After applying JSON flattening, Hydrolix ingests the following, single-level JSON object:

{
    "date": "2020-01-01",
    "data.oranges[0]": 1,
    "data.oranges[1]": 2,
    "data.oranges[2]": 3,
    "data.apples[0].cortland": 6,
    "data.apples[0].honeycrisp[0]": 7,
    "data.apples[0].honeycrisp[1]": 8,
    "data.apples[0].honeycrisp[2]": 9,
    "data.apples[1][0]": 10,
    "data.apples[1][1]": 11,
    "data.apples[1][2]": 12
}

Depth Example⚓︎

Consider the following transform that specifies a flattening depth of 1:

"settings": {
    "format_details": {
        "flattening": {
            "active": true,
            "depth": 1,
            "map_flattening_strategy": {
                "left": ".",
                "right": ""
            },
            "slice_flattening_strategy": {
                "left": "[",
                "right": "]"
            }
        }
    },
    ...
}

Applying the transform produces the following JSON:

{
    "date": "2020-01-01",
    "data.apples":[
        {
            "cortland":6,
            "honeycrisp":[7,8,9]
        },
        [10,11,12]
    ],
    "data.oranges":[1,2,3]
}

This is useful when you want to leverage the map datatype and only flatten at a specific level.

Compression⚓︎

The compression property in a transform describes one or more compression algorithms that Hydrolix should expect to find already applied to input.
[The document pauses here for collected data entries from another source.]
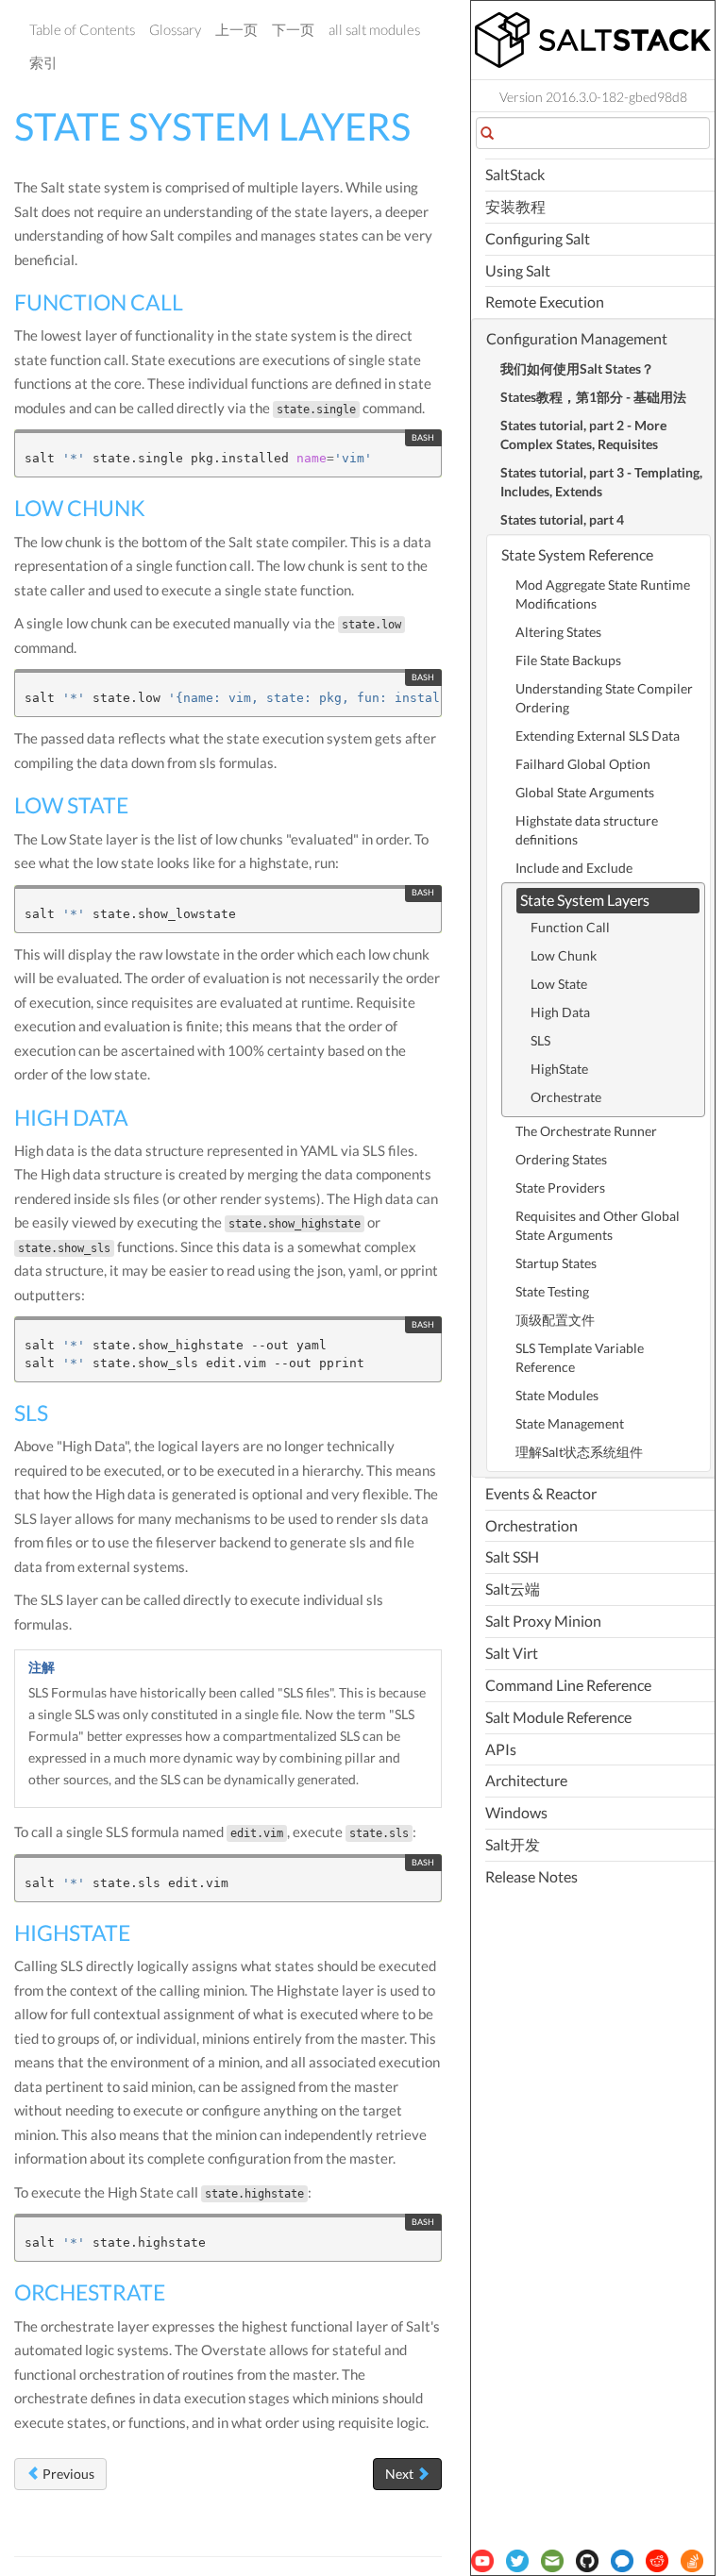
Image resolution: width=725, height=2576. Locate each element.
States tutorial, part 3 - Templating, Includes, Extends (601, 481)
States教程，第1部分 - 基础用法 (593, 397)
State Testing (552, 1291)
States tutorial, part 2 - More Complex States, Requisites (583, 434)
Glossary (175, 29)
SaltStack (515, 174)
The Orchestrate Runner (586, 1131)
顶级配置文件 (555, 1320)
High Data (560, 1012)
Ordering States (561, 1159)
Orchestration (531, 1525)
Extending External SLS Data (597, 736)
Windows (516, 1812)
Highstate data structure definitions (586, 829)
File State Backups (568, 660)
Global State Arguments (584, 792)
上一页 (236, 29)
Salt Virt (511, 1653)
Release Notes (531, 1876)
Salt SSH (512, 1556)
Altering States (558, 632)
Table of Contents (82, 29)
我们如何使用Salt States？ (577, 368)
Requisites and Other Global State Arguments (597, 1225)
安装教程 (515, 206)
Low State (559, 984)
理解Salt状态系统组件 (579, 1452)
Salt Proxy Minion (543, 1621)
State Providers (560, 1187)
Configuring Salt (537, 238)
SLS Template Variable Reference (579, 1357)
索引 (43, 62)
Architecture (526, 1780)
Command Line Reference (568, 1685)
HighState (559, 1069)
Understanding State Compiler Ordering (604, 697)
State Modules (557, 1395)
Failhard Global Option (582, 764)
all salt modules (374, 29)
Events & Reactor (541, 1493)
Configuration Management (576, 338)
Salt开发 (512, 1844)
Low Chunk (564, 955)
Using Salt (517, 270)
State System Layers (584, 900)
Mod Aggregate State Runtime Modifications (602, 594)
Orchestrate (566, 1097)
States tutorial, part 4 (562, 519)
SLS (540, 1040)
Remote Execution (544, 301)
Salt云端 (512, 1588)
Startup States (556, 1263)
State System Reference (577, 554)
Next (400, 2474)
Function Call (570, 927)
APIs (500, 1749)
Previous (67, 2474)
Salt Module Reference (558, 1717)
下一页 (293, 29)
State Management (569, 1423)
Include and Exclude (573, 868)
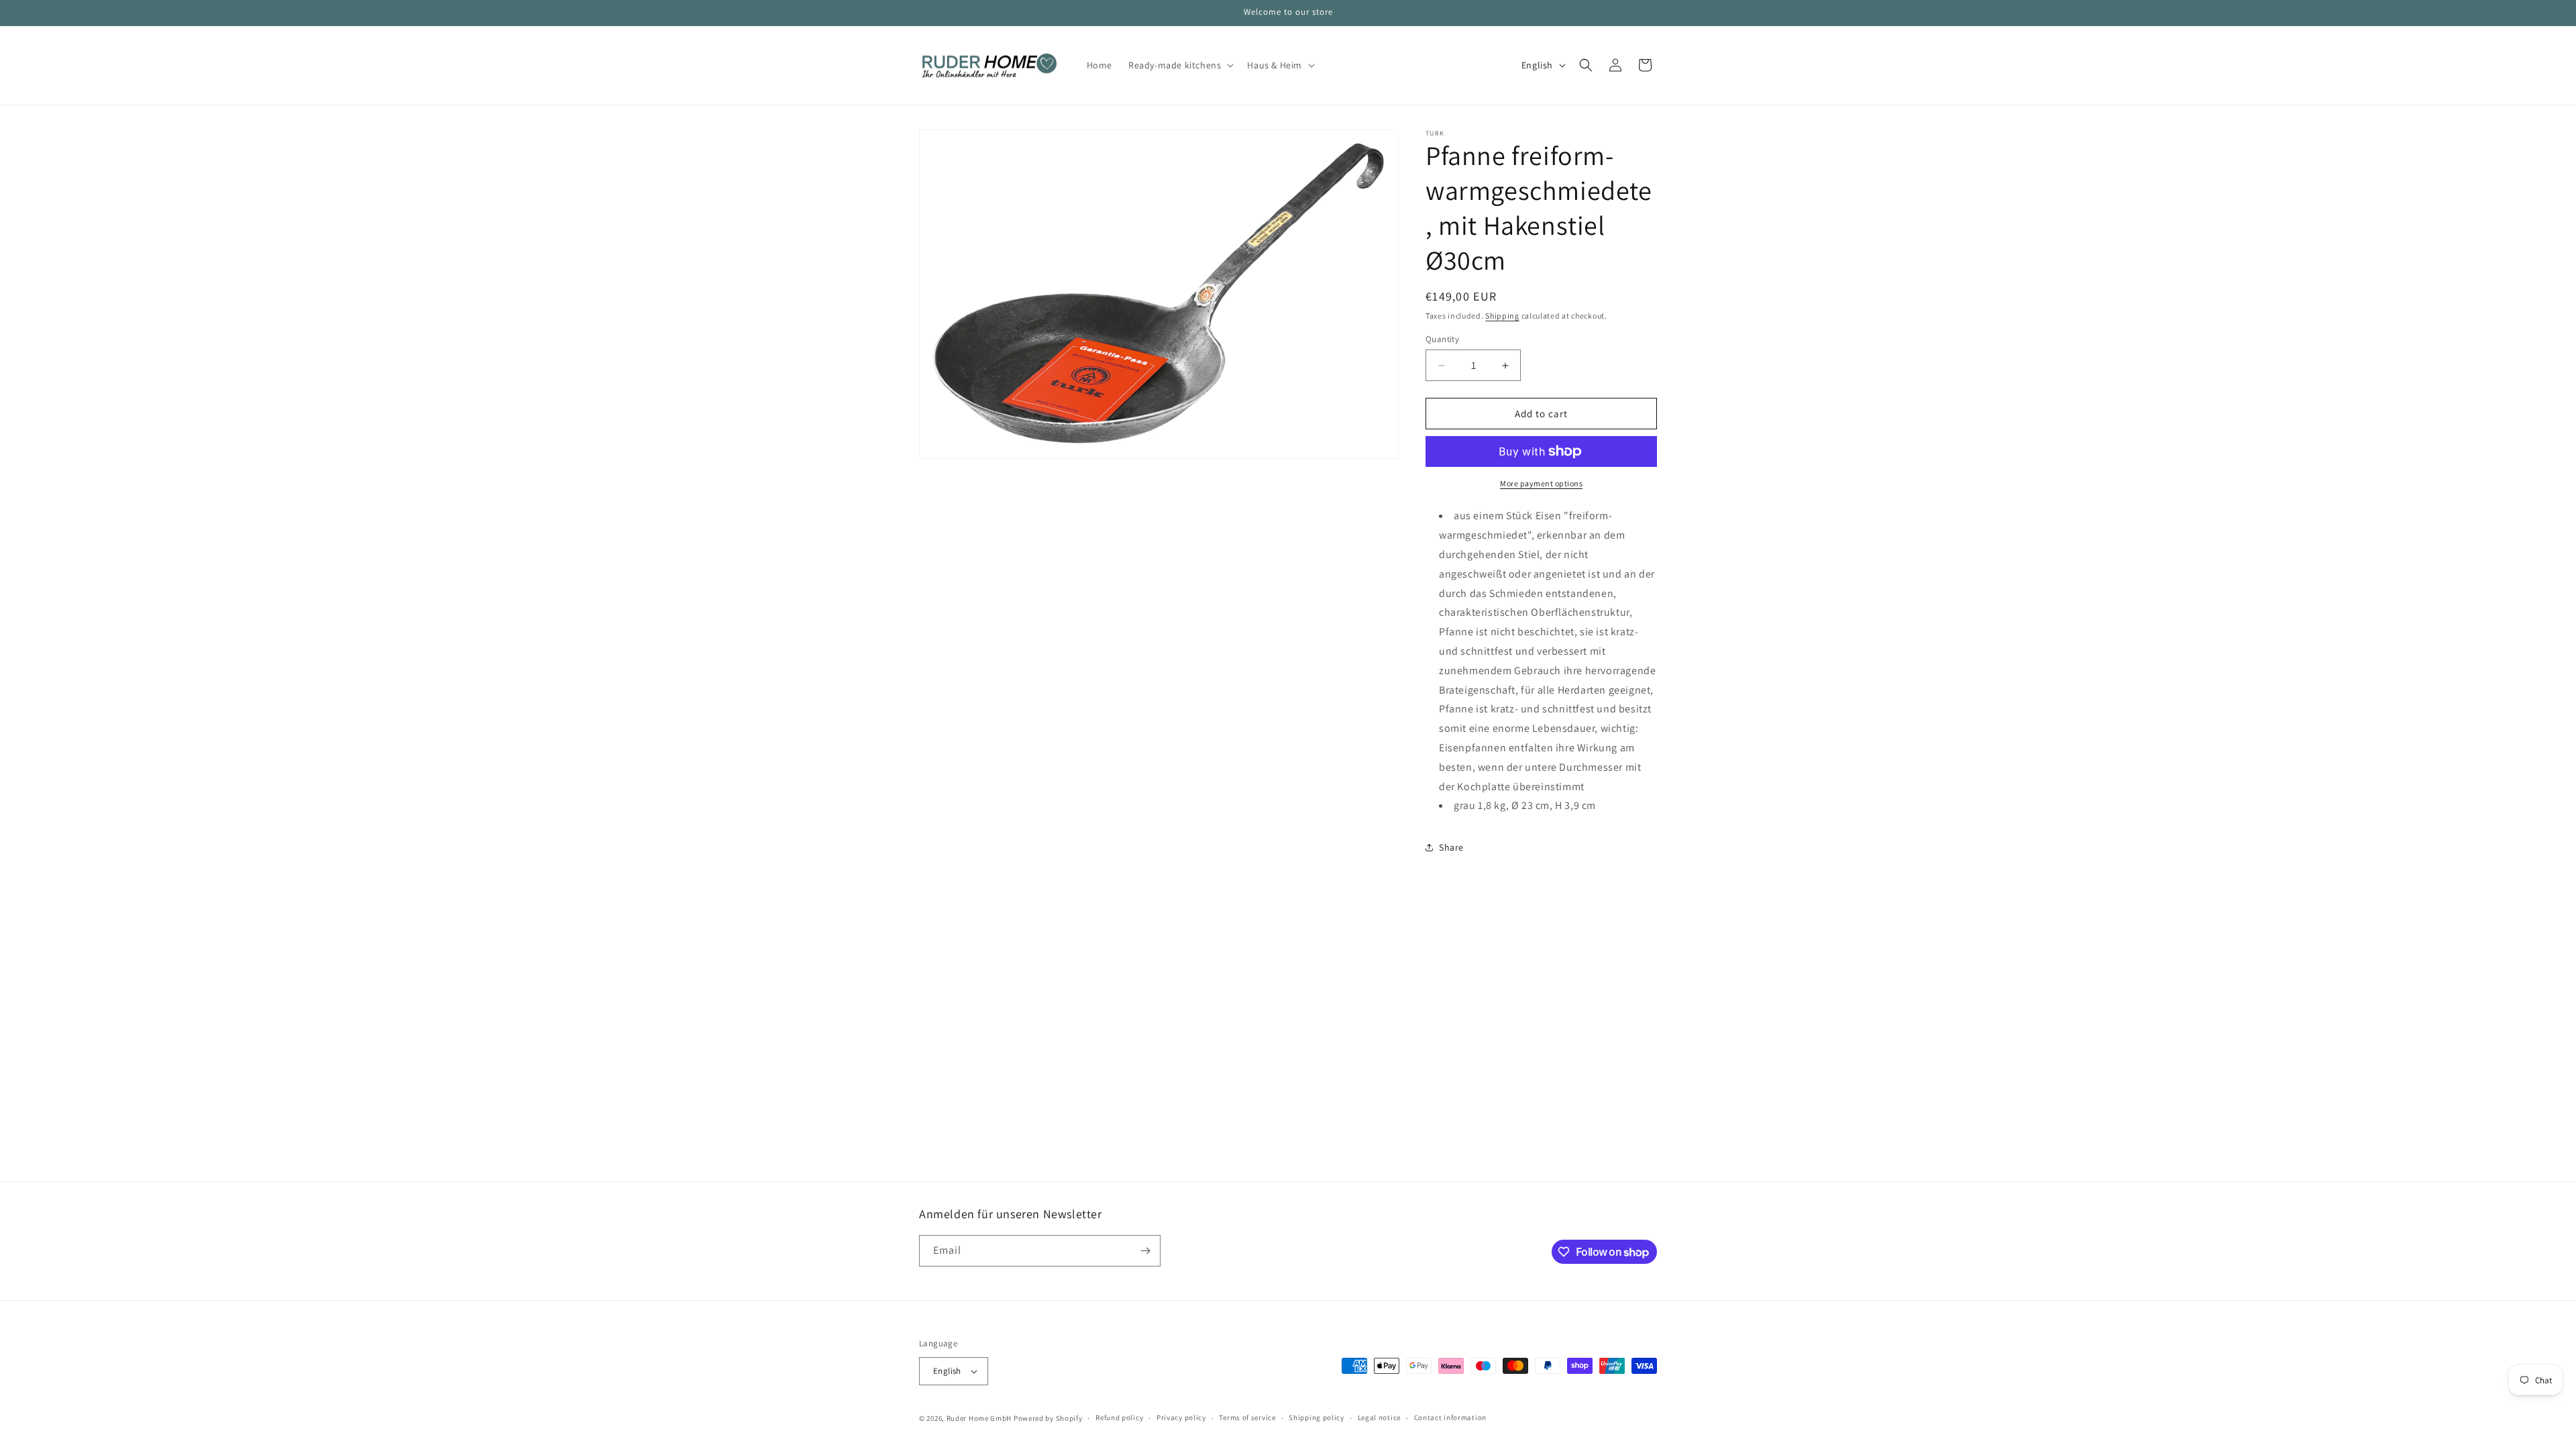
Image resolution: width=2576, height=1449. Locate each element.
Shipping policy (1316, 1417)
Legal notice (1379, 1417)
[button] (1179, 65)
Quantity (1442, 339)
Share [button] (1451, 847)
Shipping (1502, 316)
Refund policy (1119, 1417)
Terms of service (1247, 1417)
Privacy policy (1181, 1417)
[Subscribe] (1145, 1251)
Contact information (1450, 1417)
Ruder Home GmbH (979, 1418)
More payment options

Hydrolix uses the listed algorithms to decompress input into parseable data.

For example, setting the transform's compression property to "gzip" means that you expect the source data, in its entirety, to have had the GZIP compression method applied to it prior to its receipt by Hydrolix.

Algorithms⚓︎

Valid values for the compression property include the following:

Value Meaning
gzip Content is compressed via gzip (LZ77 with 32-bit CRC).
zip Content is ZIP-encoded via zlib (RFC 1950)
deflate Content is encoded in zlib structure and the deflate compression algorithm.
bzip2 Content is compressed with the bzip2 algorithm.
none Content isn't compressed. (Equivalent to not specifying compression at all.)

During streaming ingestion, the request may also use the content-encoding header. Hydrolix automatically handles that encoding during the streaming process.

Layering⚓︎

To define multiple layers of compression, specify them in a string separated by ,:

"compression": "gzip, bzip2, zip"

In the above example, Hydrolix first decompresses received data with zlib, then bzip2, and finally with gzip.

Layered Order Matters

Hydrolix decompresses data using algorithms in right-to-left (\<-) order.